For years, I have been contemplating questions that do not have clear answers, are difficult to put into words, change, at times are controversial and which are deeply personal to me. These questions keep coming up and finding their way into my conversations with friends and clients who either wonder about, struggle with or are curious about these same things:
What does it mean to be a woman? What have you learned from the women and men in your life about what or who a woman should be?
I first unconsciously learned what it meant to be a woman by observing the women around me- my mother and maternal grandmother. I learned by watching them… Work hard around the house until you are exhausted. Do for your kids as much as possible- regardless of the impact that it has on you physically or emotionally. Keep on going. Get over feelings quickly. What I learned is not a judgement on my females in my life. They simply lived what they learned from their mothers, the environment and through generations of challenges, living conditions and cultural norms.
I also learned about being a woman from my father. Women were not to be taken seriously, their value is determined based on who they marry- Is he a nice guy?- or your kids. I was not valued based on what I thought or who I wanted to be in the world. I was never asked about those things.
I was a clumsy young woman. I did not value my own gifts. In fact my creativity, curiosity, adventuresome and fiery nature felt more problematic than celebrated. I didn’t quite know how or where I fit in.
And so what many women do, regardless of how they are taught, is try to fit into an image of who they think that a woman should be or we overemphasize being someone we do not want to be. We never question: “Is this really me? What are my wishes and longings for in this life?” Or consider how these desires change over time with age and transitions.
I can remember no stronger longing in my life than to be a mother. When I visualized being a mother, I saw love. Hugs and kisses. Dinners around the table. Adventures around the world. Reading books. Walks outside in the rain. Spontaneity and a commitment to help my children grow into the best versions of themselves. My image was a mixture of my upbringing and aspects that were not part of the experience that I wished for my children.
What I hope for my children is that they are the best versions of themselves. I want them to have purpose and know their value and goodness, but also recognize their deficiencies. I want them to have support from their parents, but also from other adults in their lives. I want them to remember that they are meant to be in this world and are perfect just as they are, but never too perfect that they should not or cannot grow. I NEVER want them to have to make an excuse for being authentic.
I hope they grow into independence and orient and trust their inherent wisdom and essential goodness. I hope they navigate life in self-directed and self-guided ways and that they live free and sincerely.
Raising a daughter has brought up a lot of questions for me though. How do you raise an independent daughter who is in harmony with her own needs, demands, longings for womanhood, motherhood, family or marriage and all the while stay true to herself? How does she follow her dreams as a young girl and continue into adulthood if she chooses to marry and have a family? How do we teach honoring the inner life to our daughters when it isn’t an easy journey and one that we question in our own lives?
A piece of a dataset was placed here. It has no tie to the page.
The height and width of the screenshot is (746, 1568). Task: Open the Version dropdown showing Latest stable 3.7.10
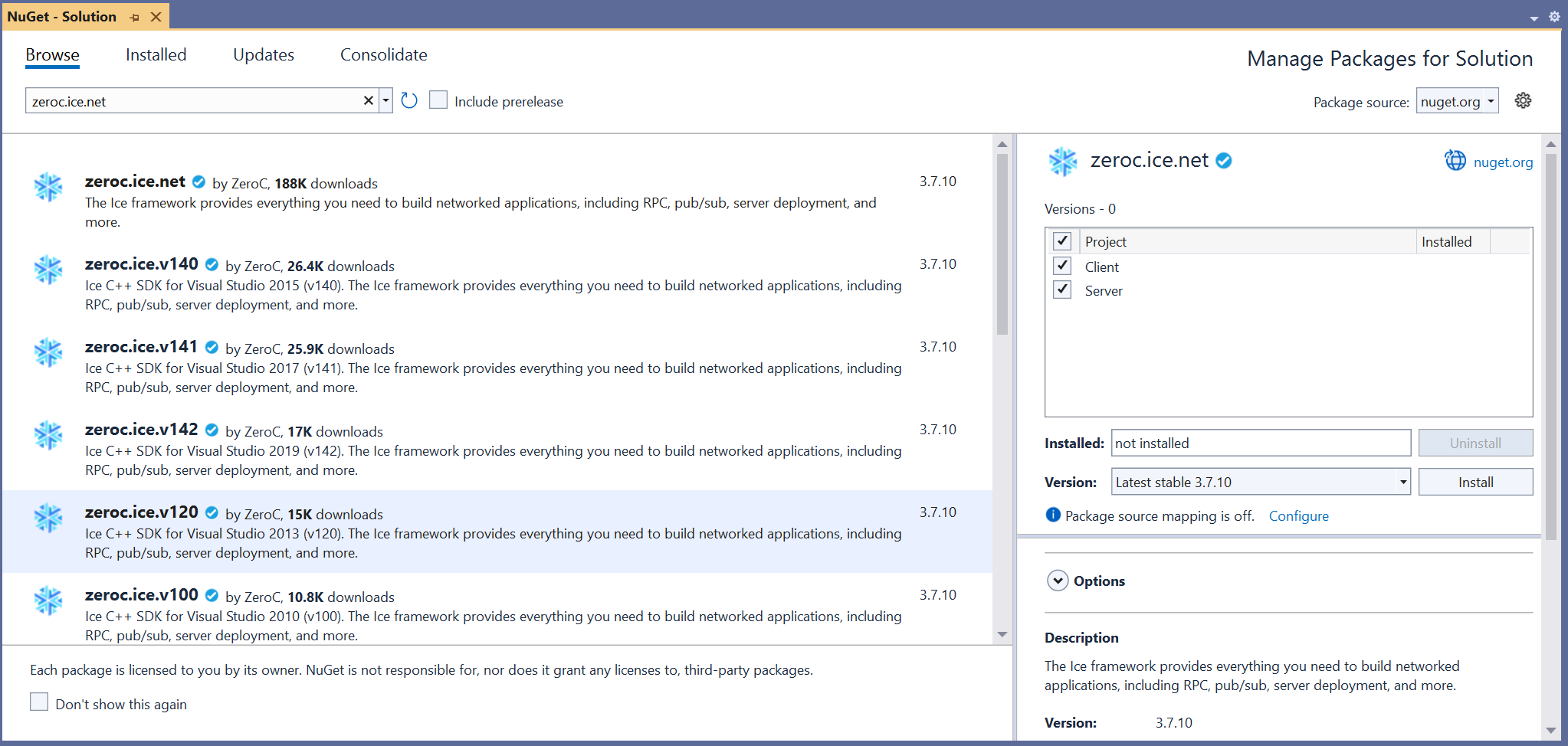[1260, 482]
And how do we teach our boys to be in relationships with women who are strong, contemplative, independent, contradictory and intelligent?
How do we acknowledge and listen to our needs and longings which sometimes compete with and are often even in contradiction with one another?
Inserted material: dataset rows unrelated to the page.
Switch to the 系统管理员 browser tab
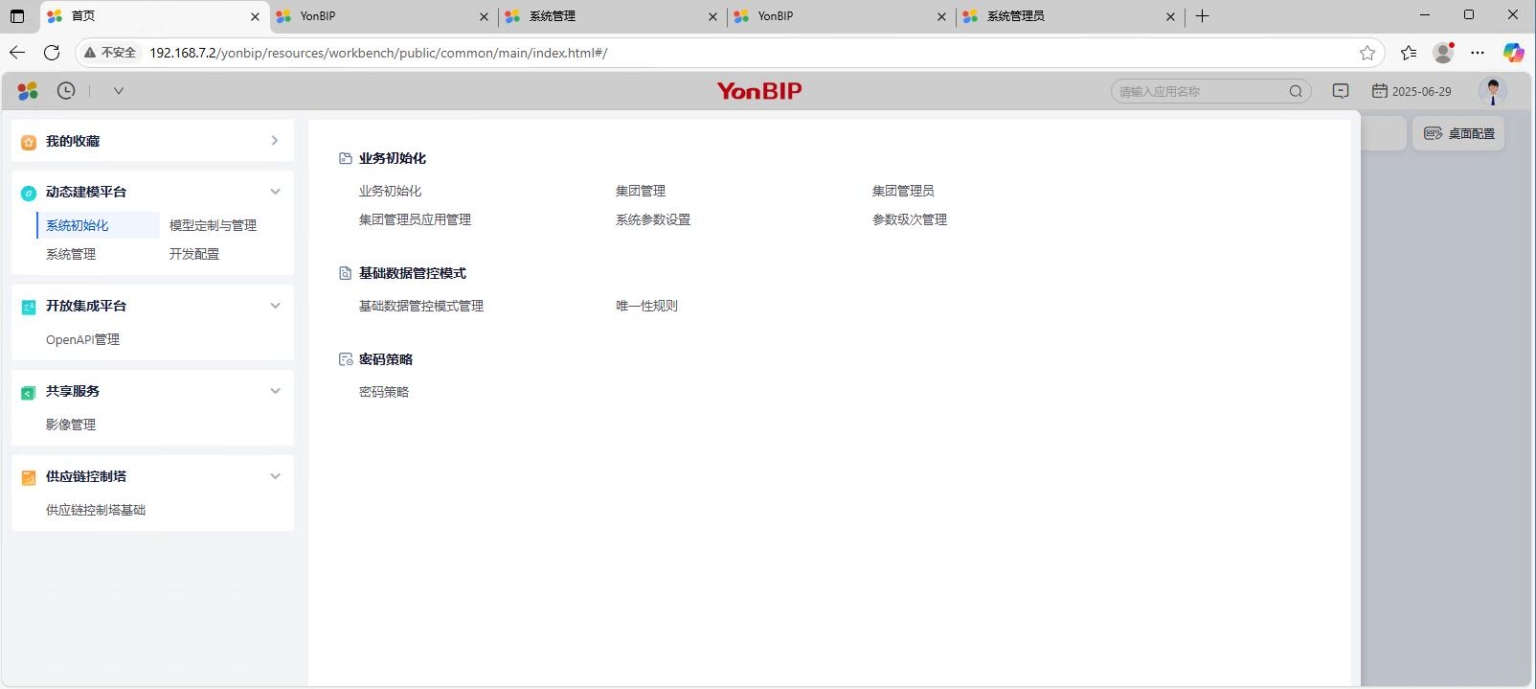The image size is (1536, 689). (1066, 16)
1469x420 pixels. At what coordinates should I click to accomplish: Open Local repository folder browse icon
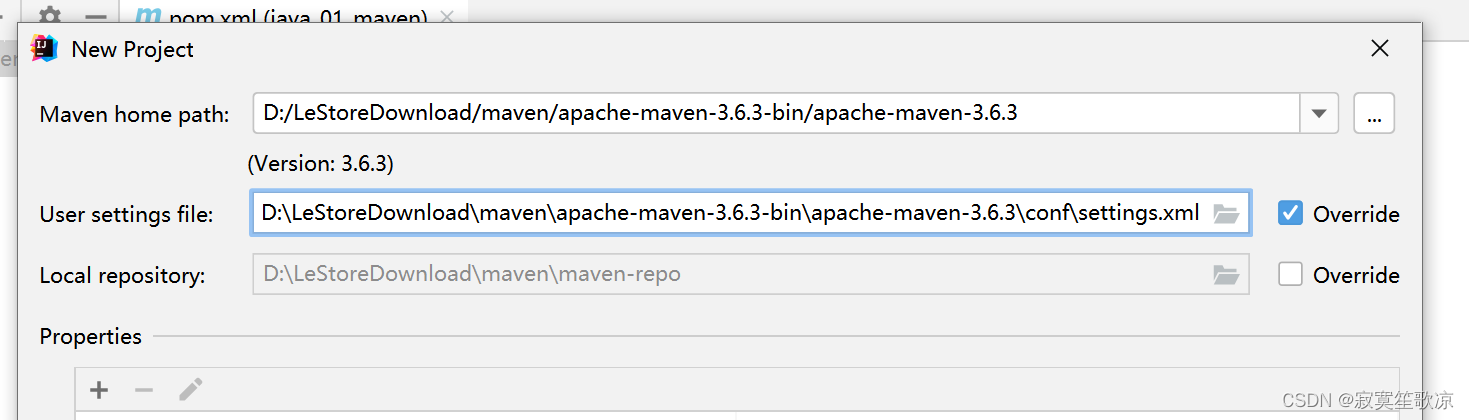pyautogui.click(x=1226, y=274)
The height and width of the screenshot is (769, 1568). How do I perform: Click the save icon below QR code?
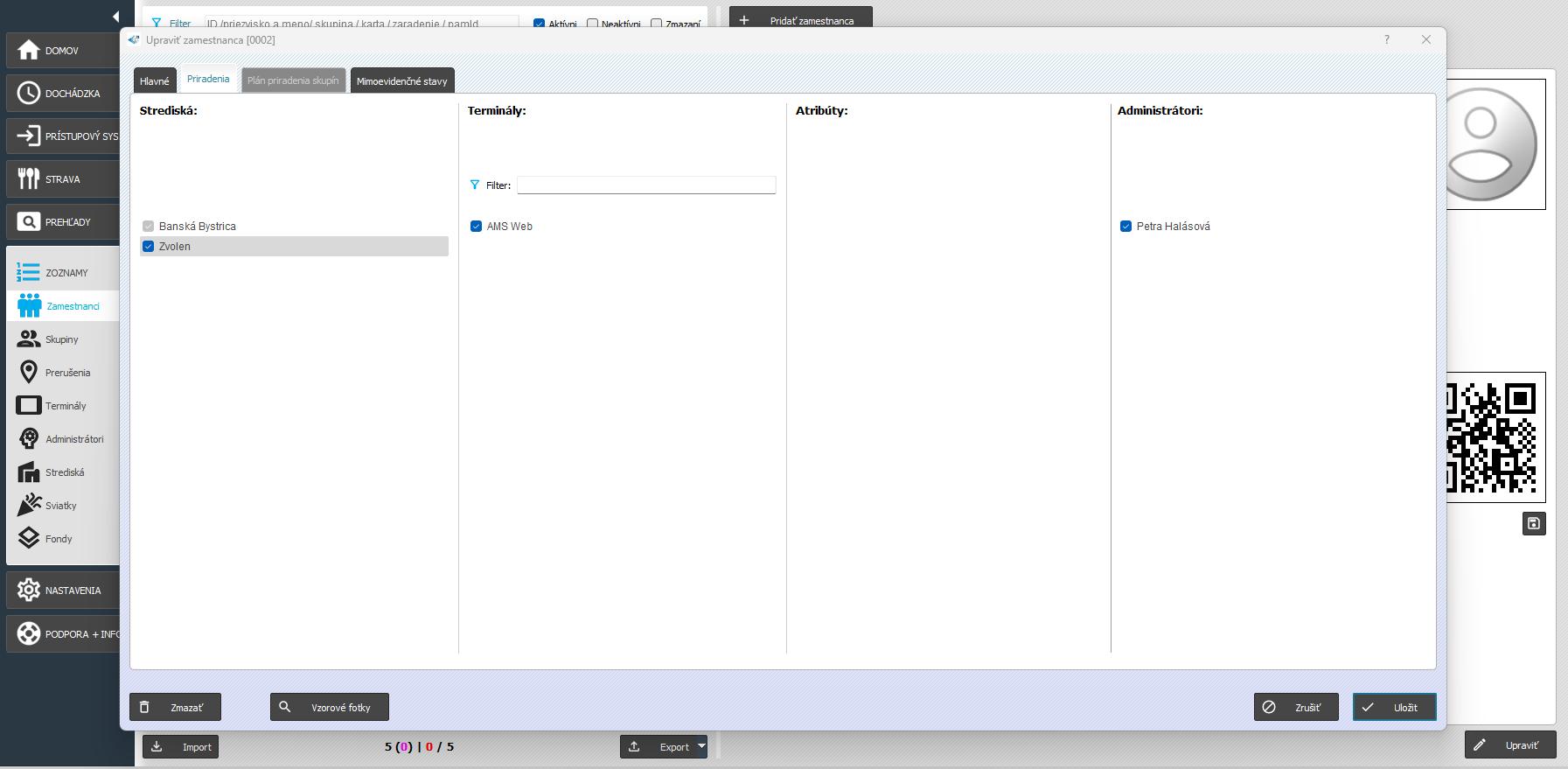[x=1533, y=523]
And how do we find peace between the tension of being dependent and independent? Between wanting to be successful and using our minds and choosing children and family? Between choosing our own life and not choosing motherhood? What about the tension between being stable and the free spirit or between our monetary worth and inherent worth? Between what society expects from women and women’s deeply personal longings and needs?
How do we not get caught up in the momentum of what women are supposed to do and who they are supposed to be? How do we feel at peace with ourselves when we do not fit like the rest?
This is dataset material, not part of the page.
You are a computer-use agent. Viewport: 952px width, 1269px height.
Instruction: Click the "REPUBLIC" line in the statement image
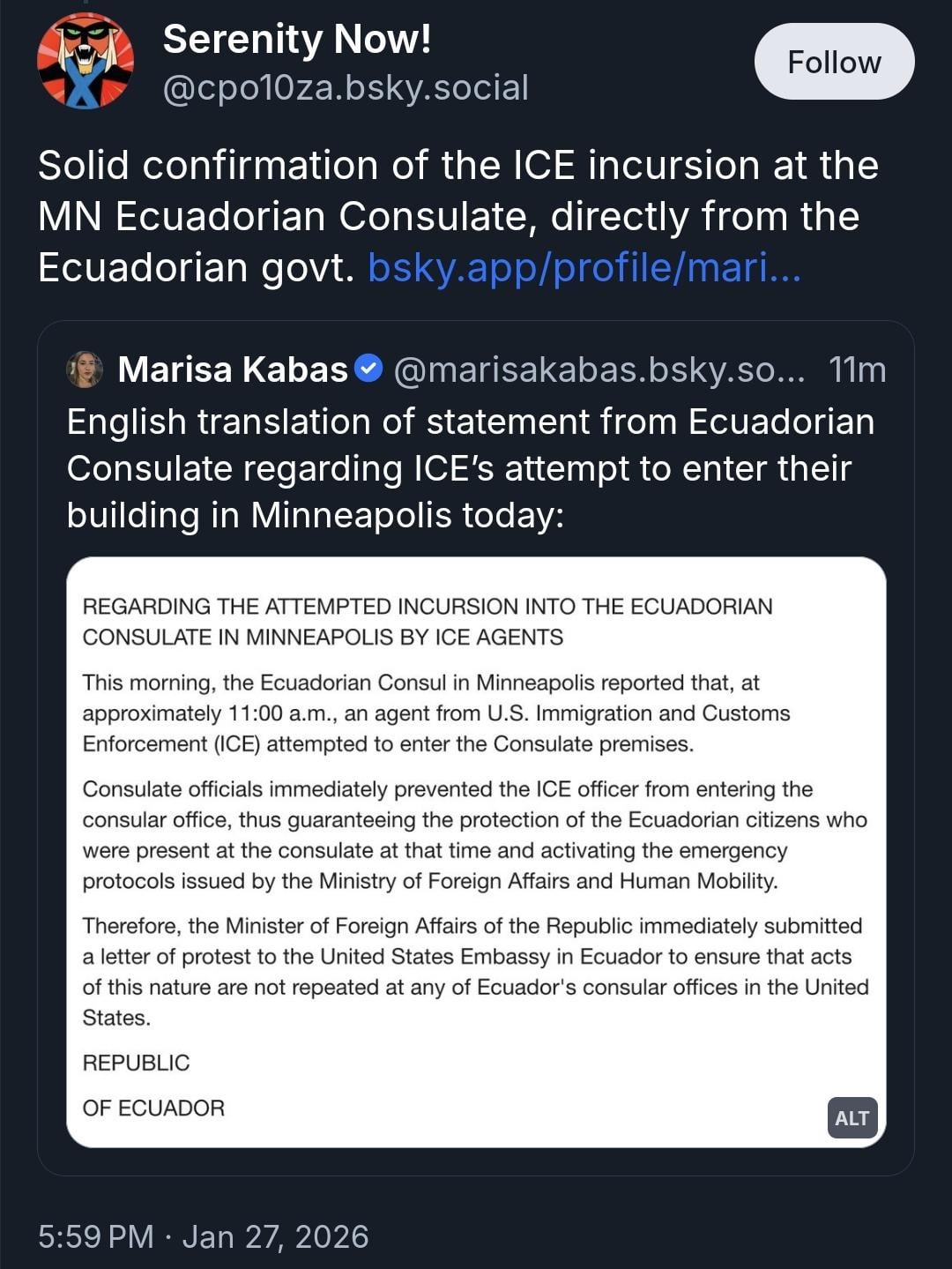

Why don’t we talk about how hard it is sometimes to be a mother, not a mother, a wife, an unhappy wife, a divorced woman, a widow or simply a woman? What do our longings and wishes really want us to say or do?
We don’t have these conversations because they are hard, uncomfortable and it is often easier to follow along with what looks like everyone else is doing.
This makes me sad, not only for myself, but for all of us. Can we please have these conversations? You are not alone in your wonder of how to be a woman. Be honest…be brave… be courageous and let your inner wisdom lead you.